:: Work instruction ::
Word for word, set down every line of the entries below from the line with "The height and width of the screenshot is (405, 864)." to the line with "Select column C header", including both, and no other line.

:: Information given ::
↓

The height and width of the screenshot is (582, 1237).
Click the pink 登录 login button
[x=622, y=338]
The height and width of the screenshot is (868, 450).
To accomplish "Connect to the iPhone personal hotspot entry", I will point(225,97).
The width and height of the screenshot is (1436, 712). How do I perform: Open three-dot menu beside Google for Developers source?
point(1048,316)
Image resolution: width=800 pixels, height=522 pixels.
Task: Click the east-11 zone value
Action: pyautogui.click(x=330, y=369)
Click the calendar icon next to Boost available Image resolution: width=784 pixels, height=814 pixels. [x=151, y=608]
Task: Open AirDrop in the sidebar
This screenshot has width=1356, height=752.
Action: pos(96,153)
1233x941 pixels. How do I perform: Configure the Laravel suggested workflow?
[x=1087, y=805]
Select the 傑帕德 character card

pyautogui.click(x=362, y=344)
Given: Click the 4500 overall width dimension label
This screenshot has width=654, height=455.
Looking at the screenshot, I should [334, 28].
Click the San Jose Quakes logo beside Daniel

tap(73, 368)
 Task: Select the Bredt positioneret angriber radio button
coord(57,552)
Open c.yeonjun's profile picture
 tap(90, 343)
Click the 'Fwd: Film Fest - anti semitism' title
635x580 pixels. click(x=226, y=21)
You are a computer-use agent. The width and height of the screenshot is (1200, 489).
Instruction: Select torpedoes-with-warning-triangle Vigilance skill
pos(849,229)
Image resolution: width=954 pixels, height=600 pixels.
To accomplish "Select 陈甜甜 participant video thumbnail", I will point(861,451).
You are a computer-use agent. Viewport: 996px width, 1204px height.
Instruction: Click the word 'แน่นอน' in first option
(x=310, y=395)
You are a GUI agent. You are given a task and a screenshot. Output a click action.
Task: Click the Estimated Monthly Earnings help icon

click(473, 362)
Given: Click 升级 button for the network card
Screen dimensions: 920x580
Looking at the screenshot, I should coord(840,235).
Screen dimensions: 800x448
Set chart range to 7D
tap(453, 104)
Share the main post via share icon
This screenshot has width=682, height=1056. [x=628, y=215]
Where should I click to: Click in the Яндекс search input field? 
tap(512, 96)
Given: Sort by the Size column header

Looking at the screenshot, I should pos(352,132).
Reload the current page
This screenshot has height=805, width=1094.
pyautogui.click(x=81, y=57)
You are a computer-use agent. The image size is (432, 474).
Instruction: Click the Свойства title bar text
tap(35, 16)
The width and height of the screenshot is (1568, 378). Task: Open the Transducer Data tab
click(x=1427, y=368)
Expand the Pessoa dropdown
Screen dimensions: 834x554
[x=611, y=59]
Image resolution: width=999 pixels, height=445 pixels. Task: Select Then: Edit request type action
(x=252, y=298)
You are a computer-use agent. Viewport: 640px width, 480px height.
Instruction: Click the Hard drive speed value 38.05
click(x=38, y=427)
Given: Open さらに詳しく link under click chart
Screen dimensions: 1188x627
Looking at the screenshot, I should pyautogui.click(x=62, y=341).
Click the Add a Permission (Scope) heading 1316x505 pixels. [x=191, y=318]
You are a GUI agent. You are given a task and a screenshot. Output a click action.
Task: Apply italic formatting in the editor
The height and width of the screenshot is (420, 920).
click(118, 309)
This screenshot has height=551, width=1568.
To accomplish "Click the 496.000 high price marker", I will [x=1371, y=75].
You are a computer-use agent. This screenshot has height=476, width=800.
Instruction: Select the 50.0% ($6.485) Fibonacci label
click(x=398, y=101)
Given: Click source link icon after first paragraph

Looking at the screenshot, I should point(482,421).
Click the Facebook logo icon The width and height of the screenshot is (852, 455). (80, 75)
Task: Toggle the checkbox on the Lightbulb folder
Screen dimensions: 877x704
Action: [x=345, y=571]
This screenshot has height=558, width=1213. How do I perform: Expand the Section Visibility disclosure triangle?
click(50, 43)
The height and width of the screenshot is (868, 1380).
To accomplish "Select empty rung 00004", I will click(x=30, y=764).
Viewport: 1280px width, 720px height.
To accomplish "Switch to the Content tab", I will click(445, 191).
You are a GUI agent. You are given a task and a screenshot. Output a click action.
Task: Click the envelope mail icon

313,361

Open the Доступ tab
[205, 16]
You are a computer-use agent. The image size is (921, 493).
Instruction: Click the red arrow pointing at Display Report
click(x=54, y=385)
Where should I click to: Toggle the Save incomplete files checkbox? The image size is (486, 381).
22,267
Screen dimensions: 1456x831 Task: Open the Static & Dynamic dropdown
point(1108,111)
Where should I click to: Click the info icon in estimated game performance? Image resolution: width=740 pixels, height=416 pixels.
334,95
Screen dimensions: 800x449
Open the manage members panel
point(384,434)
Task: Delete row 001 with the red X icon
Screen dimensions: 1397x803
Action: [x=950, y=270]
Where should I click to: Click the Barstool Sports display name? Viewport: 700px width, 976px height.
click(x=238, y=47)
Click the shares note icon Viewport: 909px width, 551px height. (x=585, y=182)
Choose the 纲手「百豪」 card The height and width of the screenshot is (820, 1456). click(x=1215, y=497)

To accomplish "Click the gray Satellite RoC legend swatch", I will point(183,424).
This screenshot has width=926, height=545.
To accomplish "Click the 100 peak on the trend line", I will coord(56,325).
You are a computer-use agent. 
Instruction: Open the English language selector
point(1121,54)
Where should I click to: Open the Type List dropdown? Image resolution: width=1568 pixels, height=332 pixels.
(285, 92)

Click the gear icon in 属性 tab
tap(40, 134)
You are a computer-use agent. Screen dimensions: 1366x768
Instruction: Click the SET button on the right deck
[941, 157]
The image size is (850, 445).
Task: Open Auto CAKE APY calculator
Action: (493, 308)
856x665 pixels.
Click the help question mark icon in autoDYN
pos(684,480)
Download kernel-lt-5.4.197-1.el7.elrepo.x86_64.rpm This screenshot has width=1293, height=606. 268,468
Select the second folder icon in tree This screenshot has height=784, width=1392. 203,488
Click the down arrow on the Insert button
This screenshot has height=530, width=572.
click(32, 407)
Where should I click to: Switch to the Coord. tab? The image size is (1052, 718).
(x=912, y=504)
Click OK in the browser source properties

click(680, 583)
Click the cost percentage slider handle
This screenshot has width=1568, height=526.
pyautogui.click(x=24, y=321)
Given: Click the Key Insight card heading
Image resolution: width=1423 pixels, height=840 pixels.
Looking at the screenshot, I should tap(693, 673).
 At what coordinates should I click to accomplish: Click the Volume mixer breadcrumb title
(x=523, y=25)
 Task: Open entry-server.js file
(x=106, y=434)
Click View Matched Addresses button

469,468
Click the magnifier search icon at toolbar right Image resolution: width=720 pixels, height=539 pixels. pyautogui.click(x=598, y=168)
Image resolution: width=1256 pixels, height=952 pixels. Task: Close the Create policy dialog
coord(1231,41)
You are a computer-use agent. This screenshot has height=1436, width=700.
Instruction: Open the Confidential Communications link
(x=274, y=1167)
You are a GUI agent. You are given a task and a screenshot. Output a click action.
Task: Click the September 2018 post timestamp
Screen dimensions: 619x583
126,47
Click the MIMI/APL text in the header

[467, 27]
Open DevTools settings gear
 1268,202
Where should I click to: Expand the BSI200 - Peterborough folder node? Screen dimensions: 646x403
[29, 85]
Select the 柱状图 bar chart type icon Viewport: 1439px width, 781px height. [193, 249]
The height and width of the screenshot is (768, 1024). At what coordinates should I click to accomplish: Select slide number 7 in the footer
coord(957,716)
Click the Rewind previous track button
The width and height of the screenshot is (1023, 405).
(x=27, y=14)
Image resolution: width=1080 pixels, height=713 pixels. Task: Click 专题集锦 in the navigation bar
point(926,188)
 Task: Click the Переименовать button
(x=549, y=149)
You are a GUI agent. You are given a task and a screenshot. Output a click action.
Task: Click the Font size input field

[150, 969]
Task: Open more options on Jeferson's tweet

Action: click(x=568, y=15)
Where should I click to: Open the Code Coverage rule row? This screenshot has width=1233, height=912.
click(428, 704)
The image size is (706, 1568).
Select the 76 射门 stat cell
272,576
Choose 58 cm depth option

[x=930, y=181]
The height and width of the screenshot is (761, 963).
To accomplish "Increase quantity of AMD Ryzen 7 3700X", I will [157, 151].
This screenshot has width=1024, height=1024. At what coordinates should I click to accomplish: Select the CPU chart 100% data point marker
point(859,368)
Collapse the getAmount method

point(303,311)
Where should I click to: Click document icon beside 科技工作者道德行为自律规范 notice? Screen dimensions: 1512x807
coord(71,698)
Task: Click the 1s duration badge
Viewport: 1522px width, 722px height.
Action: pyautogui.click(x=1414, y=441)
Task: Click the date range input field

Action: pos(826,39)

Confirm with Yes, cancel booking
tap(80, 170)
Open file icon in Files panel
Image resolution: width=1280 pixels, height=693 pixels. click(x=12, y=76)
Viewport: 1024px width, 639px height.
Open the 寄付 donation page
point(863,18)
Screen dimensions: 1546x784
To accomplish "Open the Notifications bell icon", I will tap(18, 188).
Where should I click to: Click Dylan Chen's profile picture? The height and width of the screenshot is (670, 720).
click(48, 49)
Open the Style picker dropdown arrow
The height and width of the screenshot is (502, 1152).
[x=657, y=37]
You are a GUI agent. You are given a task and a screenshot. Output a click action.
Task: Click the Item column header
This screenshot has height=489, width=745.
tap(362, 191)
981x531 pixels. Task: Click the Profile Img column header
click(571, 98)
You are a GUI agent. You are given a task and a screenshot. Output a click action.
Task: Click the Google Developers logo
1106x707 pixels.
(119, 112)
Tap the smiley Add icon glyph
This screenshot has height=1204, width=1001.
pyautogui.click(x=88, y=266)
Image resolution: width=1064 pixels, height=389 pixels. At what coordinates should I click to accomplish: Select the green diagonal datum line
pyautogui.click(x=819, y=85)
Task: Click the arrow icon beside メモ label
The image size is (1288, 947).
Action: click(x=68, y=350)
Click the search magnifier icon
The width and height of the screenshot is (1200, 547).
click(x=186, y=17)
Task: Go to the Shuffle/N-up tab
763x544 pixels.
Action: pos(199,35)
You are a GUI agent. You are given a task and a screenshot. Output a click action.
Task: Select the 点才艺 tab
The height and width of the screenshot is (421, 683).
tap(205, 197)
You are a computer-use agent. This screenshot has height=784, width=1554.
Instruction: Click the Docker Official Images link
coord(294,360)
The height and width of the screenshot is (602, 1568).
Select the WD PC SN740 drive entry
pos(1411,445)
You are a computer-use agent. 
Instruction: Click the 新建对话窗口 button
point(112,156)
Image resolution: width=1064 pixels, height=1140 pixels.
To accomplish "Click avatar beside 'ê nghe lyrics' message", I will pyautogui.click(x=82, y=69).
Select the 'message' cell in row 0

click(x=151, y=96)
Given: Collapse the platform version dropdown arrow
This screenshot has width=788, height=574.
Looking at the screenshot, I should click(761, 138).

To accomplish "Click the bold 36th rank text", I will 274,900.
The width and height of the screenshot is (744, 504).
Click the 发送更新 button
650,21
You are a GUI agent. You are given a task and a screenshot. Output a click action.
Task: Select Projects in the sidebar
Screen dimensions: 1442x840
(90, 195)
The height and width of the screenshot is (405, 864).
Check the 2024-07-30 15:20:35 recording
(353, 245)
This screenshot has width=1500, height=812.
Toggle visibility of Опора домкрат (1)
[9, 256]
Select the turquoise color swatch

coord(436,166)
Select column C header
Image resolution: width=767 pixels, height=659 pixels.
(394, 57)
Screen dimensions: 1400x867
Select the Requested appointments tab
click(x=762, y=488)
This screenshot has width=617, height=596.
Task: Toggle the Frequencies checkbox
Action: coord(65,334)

↑

:: Exercise result ::
The height and width of the screenshot is (405, 864).
Check the 2024-07-30 15:20:35 recording
(353, 245)
This screenshot has width=1500, height=812.
Toggle visibility of Опора домкрат (1)
[9, 256]
Select the turquoise color swatch

coord(436,166)
Select column C header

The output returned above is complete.